Furthermore, Baghdasaryan mentioned that 74 more medical patients have been transferred to the Republic of Armenia, bringing the total to 311. All patients are currently receiving inpatient treatment.

Regarding the issue of residence, she stressed that the state has taken steps to address this matter for all citizens. Those who have residence issues are being assisted by the government. Others have been sent to their chosen places of residence, but she urged them to register in their designated regions. This registration will help facilitate the targeted use of humanitarian aid in the future.

Earlier, reported that as of 8am Wednesday, 42,500 forcibly displaced persons had entered Armenia from Nagorno-Karabakh.

In the wake of the large-scale aggression unleashed by Azerbaijan against Nagorno-Karabakh on September 19, a somber exodus has continued for the second consecutive day, with countless residents compelled to leave their cherished homelands and embark on a journey to Armenia. The urgency of the situation leaves them with little time to collect their personal belongings, as they abandon their homes and property behind.

Some individuals set out in their own vehicles, while others find refuge on government-provided buses, desperately seeking safety from the unfolding crisis.

The Stepanakert-Kornidzor road bears witness to the harrowing mass movement, where a seemingly endless convoy of cars stretches out from the heart of Stepanakert, creating gridlock that strands people on the road for days on end.

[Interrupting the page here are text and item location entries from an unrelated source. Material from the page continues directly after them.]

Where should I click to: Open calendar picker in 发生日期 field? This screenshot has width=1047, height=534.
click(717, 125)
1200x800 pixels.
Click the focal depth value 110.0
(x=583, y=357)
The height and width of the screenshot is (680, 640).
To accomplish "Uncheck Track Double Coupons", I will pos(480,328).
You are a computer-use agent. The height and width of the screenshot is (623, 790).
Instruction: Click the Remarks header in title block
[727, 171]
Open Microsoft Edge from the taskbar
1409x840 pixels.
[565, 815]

For those arriving in Goris, the registration process is a crucial step in their journey. Subsequently, some proceed to reunite with relatives and friends living in Armenia, while others seek shelter in the temporary accommodations prepared for them. Tragically, many have been separated from their loved ones, parents, children, on their tumultuous journey and now face the uncertainty of their whereabouts, holding onto hope that they may find them at the headquarters or receive any form of assistance.

Compounding the distress, there have been instances where individuals arrive at the humanitarian headquarters while their possessions remain in trucks that have yet to reach the destination.